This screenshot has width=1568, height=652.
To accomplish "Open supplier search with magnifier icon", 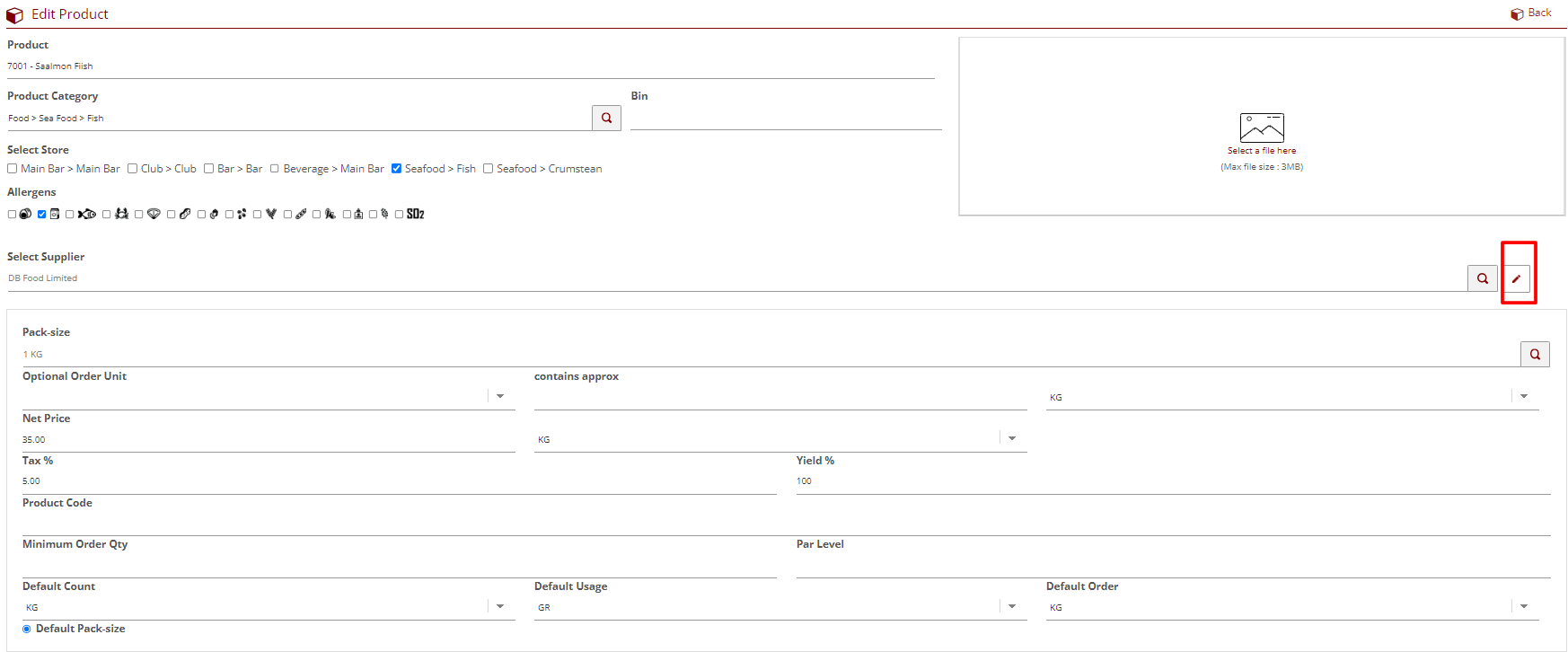I will point(1482,278).
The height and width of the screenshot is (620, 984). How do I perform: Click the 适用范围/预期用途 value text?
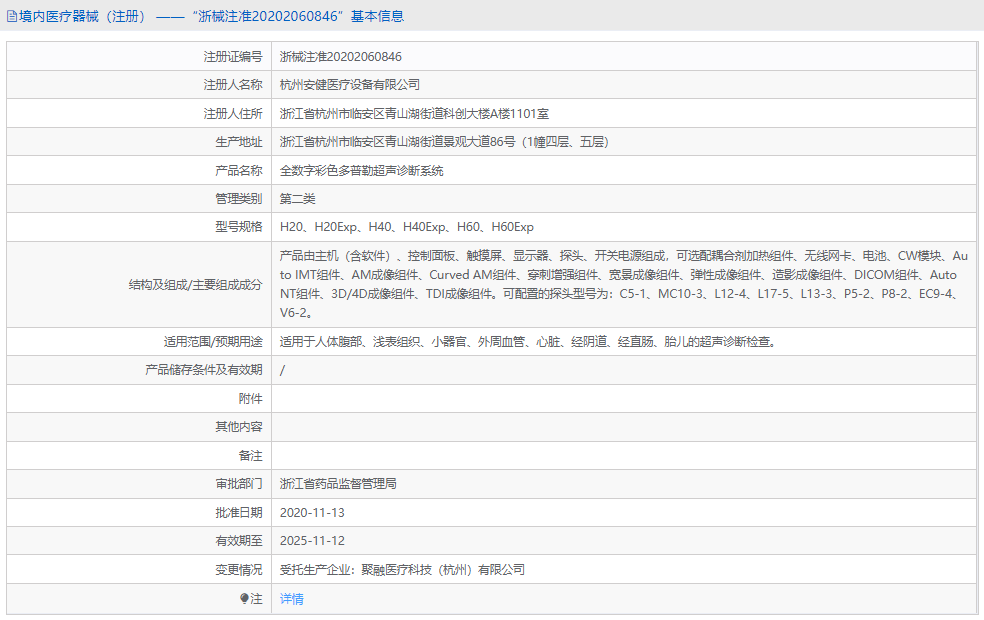pyautogui.click(x=480, y=341)
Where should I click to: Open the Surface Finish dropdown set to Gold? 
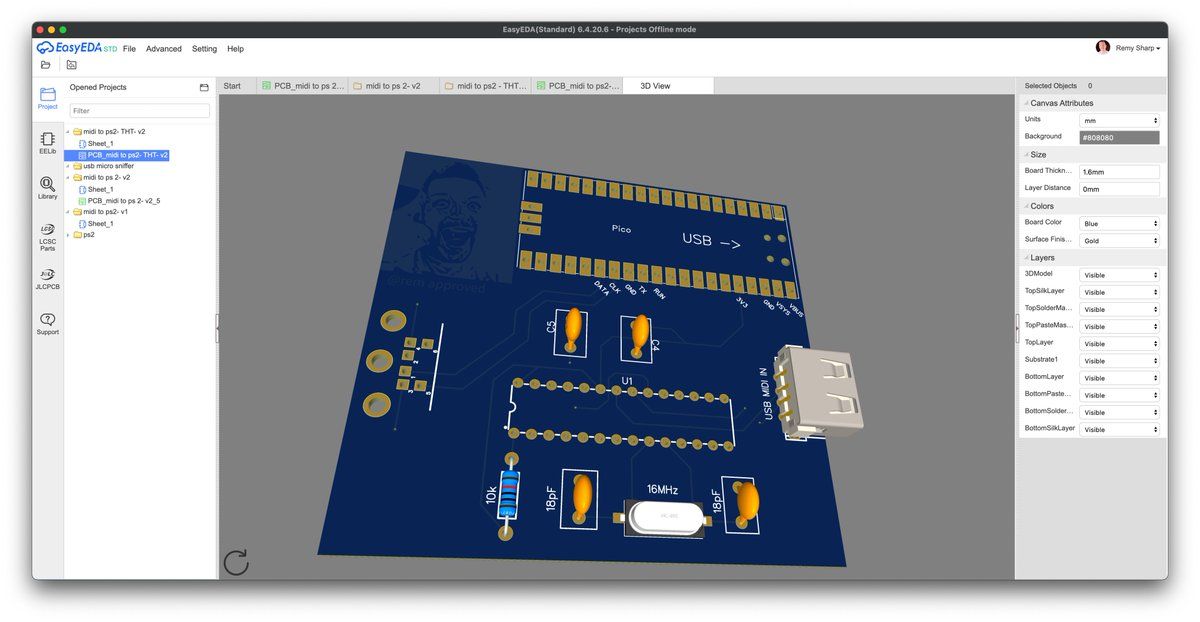[x=1119, y=240]
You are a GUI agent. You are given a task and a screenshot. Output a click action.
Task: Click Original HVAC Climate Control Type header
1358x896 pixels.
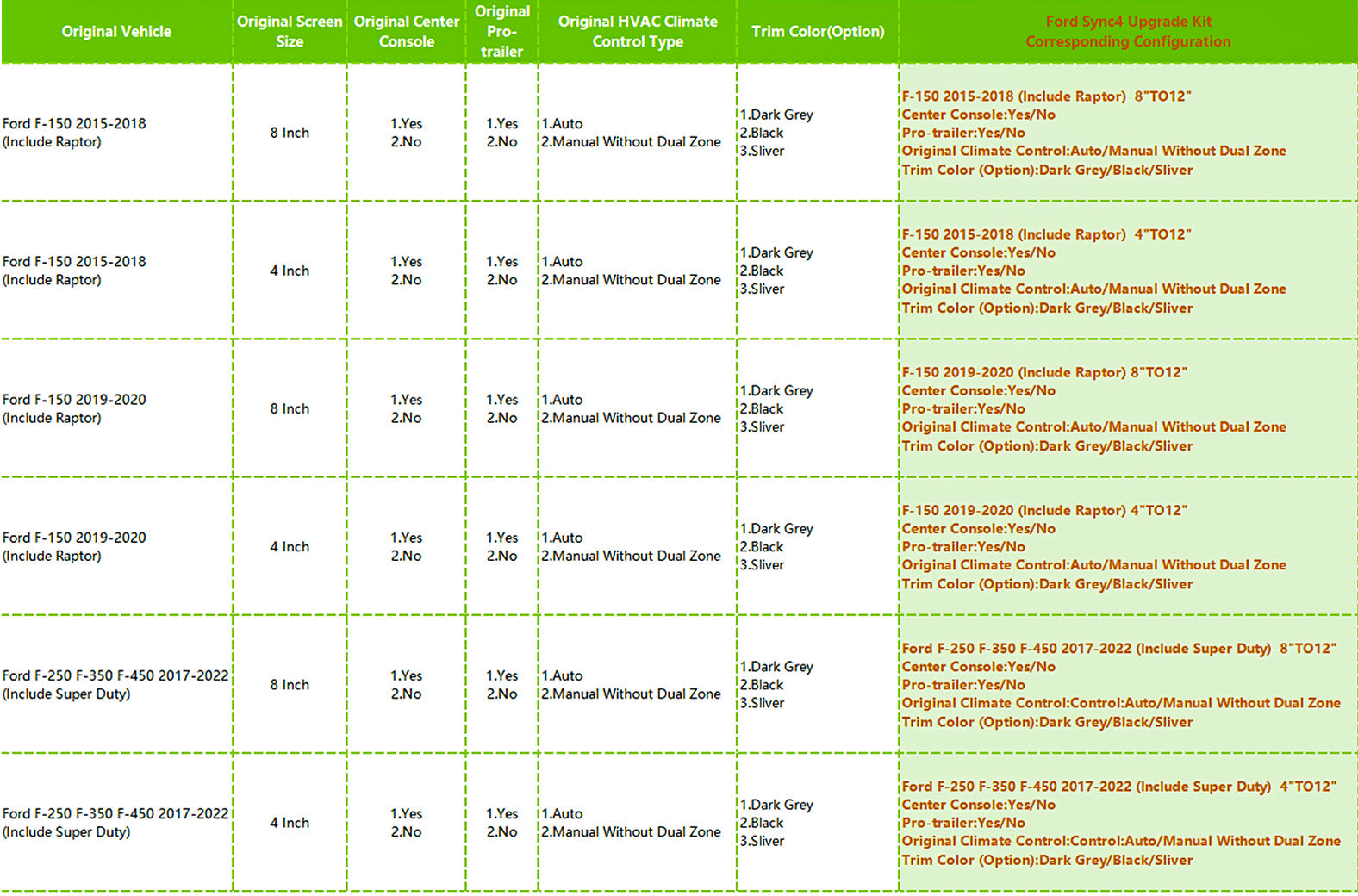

WHAT IS NEEDED
Everything from the line with "Where should I" through the final line of the material is to be returned exactly, both ends included, apart from the pictures.

SOLUTION
Where should I click to: Open the Surface Finish dropdown set to Gold? 
[x=1119, y=240]
You are a GUI agent. You are given a task and a screenshot. Output a click action.
Task: Click Original HVAC Climate Control Type header
1358x896 pixels.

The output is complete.